Ready for smoking

By Lyn Funnell.

At last the herrings have arrived on the Hastings coast. They’re several weeks late this year as the weather has been too warm for them.

Herring is Old German for Multitude. The shoals have always been huge, although they’ve declined in numbers over the years. They’re an oily fish, rich in vitamin D and omega-3 fatty acids.

They’ve been an important food for thousands of years as they’ve always been cheap and plentiful and they can be preserved in several different ways, and will keep for months.

The herring trade provided work for thousands for many years.

I bought seven pounds for £5 on Hastings seafront, took them home, and worked on them at once while they were fresh.

Herring roe

A lot of them had roe in their stomachs. These are in the freezer and will be smoked and made into the Greek starter Taramasalata.

They’re also delicious gently fried and served on toast, or battered and fried.

Some of the fish went straight in the freezer, and a couple were covered in vinegar (I used cider vinegar with honey) and placed in the fridge in a plastic box with a lid on. The vinegar will cook them and they’ll be lovely as a starter or as nibblies on toast or with crusty bread.

I filleted the rest and layered them with salt, then covered them with greaseproof paper in a large plastic box. Within hours they’d made a brine.

After a couple of days I removed four of them. They were fine. My preserving is working!

They need to be soaked and rinsed well as they’re very salty.

I set up a makeshift smoker in my wok.

Ready for smoking

Place a small layer of wood chips or sawdust, preferably oak, in the wok. Put a wire rack on top, not touching the wood, and lay the fish on the rack. Cover well with tinfoil and turn the heat on as low as possible. You want to smoke the fish, not cook it or it will fall to bits.

After a minute or so, you’ll smell a lovely smoky smell and probably see it escaping between the foil.

Smoking nicely!

I’m still experimenting with smoking, but I smoked the fish for half an hour and that was successful.
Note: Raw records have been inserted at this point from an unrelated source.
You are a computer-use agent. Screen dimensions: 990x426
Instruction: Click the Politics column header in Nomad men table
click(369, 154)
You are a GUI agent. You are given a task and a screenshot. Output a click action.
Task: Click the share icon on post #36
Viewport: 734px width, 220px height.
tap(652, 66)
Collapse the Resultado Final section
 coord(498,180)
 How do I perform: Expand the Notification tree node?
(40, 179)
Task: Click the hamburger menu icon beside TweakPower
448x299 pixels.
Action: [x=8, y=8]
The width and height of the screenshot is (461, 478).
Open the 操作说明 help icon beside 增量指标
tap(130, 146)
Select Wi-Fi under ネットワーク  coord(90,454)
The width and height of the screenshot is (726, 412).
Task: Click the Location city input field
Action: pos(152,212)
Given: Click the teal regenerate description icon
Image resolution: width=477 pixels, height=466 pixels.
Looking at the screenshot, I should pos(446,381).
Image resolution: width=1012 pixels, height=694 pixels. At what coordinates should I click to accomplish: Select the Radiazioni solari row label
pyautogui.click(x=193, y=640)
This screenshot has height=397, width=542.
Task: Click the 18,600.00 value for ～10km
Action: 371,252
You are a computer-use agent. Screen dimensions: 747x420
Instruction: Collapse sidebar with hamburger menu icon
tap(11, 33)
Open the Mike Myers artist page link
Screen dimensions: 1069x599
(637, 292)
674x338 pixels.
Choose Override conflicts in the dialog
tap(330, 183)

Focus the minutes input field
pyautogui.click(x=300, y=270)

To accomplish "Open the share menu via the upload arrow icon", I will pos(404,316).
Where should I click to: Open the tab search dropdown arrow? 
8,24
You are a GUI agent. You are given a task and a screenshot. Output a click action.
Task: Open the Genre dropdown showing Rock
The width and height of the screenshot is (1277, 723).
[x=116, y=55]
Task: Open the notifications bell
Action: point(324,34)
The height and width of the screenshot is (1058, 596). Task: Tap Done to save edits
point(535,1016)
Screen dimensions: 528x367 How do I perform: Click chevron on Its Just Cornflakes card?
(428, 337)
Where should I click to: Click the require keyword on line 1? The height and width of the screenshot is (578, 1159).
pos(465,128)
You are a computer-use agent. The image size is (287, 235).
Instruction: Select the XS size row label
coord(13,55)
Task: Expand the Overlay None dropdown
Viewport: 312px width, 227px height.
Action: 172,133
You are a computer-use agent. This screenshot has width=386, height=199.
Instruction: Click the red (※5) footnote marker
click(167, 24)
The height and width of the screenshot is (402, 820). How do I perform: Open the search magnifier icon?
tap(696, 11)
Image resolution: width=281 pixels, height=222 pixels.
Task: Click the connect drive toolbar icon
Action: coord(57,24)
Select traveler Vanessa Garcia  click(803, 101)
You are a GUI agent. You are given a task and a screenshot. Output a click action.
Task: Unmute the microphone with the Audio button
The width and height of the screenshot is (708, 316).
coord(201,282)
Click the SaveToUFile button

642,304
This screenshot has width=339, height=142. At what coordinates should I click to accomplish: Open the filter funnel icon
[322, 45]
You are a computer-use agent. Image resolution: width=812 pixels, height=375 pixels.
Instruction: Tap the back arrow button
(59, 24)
You can add herbs and even tea leaves. I added a tiny bit of rosemary.

Smoked herrings

The fish smelled like kippers, but much better as they weren’t as strong and overpowering as kippers often are.

Herring pate

I made a kipper pate with one of the fish. There are many recipes available but this is mine.

1 kipper.

An equal weight (approx.) of creamy goat’s cheese.

A dash of Worcestershire Sauce.

A shake of parsley

A dash of lemon juice.

Remove as many bones as you can, using tweezers.

Blitz the mixture until smooth.

Serve with toast or in a salad.

Obviously it has to be kept in the fridge. The flavour has improved every day. It really is delicious!

Fishcake mixture

The remaining three fish I made into kipper fishcakes.

Again, ingredients are approximate. You don’t have to be too accurate.

These are peasant dishes and they used what they had.

3 kippers

An equal amount of cooked boiled potatoes

2 tablespoons of flour

1 onion, chopped

A dash of tomato ketchup

A shake of parsley.

A shake of black pepper. No salt!

Remove as many small bones as possible and blitz all the ingredients together.

Scrape into a bowl and leave in the fridge to harden up before rolling into balls and flattening them, then coat with breadcrumbs and shallow fry for about 5 minutes a side until golden and crips on the outside, but still soft inside.

Serve with chips or a jacket potato and salad.

There are also some herring curry recipes. You can find them online.